[SELECTED EXCERPT]
This post was originally published under the title "Grass Roots Biology" in the December 2015 issue of The Biologist, the Royal Society of Biology's magazine. If you're a member of the RSB you can also view the article on their website here. The images are not those used by the RSB nor are they mine, the copyright belongs to their credited owners and most are from ARKive.org.
|Neptune grass (Posidonia oceanica) meadow in the Mediterranean © M. San Felix, from livescience.com|
Grass Roots Biology
Home to myriad species and acting as massive carbon sinks, seagrass meadows are key marine habitats – but they are disappearing fast, reports Xaali O'Reilly Berkeley
The Biologist 62(6) p16-19
Seagrasses are a group of flowering plants adapted to live in salt water. They grow, flower and pollinate completely submerged in estuaries and along shallow coastal waters around the globe, both in temperate and tropical environments. Although they physically resemble grasses and grow in large expanses called meadows, the term seagrass actually refers to the ecological niche the plants occupy rather than a taxonomical group. There are four different families of seagrass, all thought to have adapted to their marine and estuarine lifestyles independently from one another. Together, they form the foundation of one of the most productive ecosystems on Earth and cover somewhere between 300,000 and 600,000 square kilometres of seabed. Yet many people have never heard of them.
[/SELECTED EXCERPT]
ASSIGNED TASK 1:
Answer these questions using the seagrass article:
(a) In which issue of The Biologist was the post originally published?
(b) How many families of seagrass are there?
(c) How much seabed do seagrass meadows cover?
ASSIGNED TASK 2: Duplicate the passage of the seagrass article starting at "This post was" and ending at "are from ARKive.org.".
None of the lines after this point are needed.
[MATERIAL SUPPLIED]
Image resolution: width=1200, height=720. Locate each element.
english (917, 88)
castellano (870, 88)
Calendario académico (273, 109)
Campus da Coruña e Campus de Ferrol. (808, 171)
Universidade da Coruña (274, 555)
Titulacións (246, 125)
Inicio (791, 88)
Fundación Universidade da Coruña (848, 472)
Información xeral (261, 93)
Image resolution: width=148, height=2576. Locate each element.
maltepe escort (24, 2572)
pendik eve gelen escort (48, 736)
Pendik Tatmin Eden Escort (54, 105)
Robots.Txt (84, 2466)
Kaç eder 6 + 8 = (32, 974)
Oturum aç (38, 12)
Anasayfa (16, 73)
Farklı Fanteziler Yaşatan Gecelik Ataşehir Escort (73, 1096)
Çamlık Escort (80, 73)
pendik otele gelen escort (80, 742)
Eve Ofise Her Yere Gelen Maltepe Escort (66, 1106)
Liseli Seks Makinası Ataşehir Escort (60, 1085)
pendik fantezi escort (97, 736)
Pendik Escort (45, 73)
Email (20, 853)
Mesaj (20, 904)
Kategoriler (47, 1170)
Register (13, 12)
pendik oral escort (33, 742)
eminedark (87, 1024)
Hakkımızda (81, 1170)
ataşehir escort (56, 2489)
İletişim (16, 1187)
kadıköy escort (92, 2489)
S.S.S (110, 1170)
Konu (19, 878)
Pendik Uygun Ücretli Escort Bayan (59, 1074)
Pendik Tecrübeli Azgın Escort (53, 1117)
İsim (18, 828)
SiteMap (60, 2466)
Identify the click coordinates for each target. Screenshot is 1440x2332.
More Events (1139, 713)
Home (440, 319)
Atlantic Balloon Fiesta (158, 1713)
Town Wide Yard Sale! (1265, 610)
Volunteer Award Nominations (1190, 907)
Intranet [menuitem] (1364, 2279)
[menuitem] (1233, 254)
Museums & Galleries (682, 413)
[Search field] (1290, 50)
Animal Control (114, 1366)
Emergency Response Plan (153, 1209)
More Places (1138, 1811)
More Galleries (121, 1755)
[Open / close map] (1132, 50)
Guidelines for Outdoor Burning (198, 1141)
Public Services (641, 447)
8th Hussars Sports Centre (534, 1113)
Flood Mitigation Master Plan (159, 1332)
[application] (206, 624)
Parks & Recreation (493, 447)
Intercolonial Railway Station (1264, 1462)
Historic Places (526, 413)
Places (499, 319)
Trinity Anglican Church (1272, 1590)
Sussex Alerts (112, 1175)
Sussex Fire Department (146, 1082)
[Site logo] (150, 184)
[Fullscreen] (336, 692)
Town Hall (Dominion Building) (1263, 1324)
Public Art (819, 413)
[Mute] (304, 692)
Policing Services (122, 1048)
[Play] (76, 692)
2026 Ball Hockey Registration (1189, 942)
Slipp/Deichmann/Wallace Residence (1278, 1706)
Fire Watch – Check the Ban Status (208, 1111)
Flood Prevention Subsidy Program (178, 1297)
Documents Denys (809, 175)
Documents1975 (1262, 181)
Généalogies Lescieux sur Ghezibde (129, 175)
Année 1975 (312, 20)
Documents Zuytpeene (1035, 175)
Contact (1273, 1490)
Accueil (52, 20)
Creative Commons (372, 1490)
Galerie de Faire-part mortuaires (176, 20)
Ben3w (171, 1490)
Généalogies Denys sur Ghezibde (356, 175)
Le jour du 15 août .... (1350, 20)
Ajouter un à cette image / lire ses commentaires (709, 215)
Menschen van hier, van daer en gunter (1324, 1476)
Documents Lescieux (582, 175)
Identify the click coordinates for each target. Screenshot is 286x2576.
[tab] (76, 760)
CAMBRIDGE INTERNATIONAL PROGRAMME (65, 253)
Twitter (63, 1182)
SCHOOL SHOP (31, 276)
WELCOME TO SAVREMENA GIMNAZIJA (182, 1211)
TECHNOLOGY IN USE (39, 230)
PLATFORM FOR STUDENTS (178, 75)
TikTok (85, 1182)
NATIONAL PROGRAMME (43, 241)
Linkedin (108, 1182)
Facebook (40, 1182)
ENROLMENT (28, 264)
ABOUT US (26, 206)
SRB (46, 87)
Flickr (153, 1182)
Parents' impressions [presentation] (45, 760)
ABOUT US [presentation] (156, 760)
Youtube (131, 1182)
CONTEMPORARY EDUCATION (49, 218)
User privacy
[/MATERIAL SUPPLIED]
EXERCISE ANSWER 1:
(a) The December 2015 issue.
(b) Four.
(c) Between 300,000 and 600,000 square kilometers.

EXERCISE ANSWER 2:
This post was originally published under the title "Grass Roots Biology" in the December 2015 issue of The Biologist, the Royal Society of Biology's magazine. If you're a member of the RSB you can also view the article on their website here. The images are not those used by the RSB nor are they mine, the copyright belongs to their credited owners and most are from ARKive.org.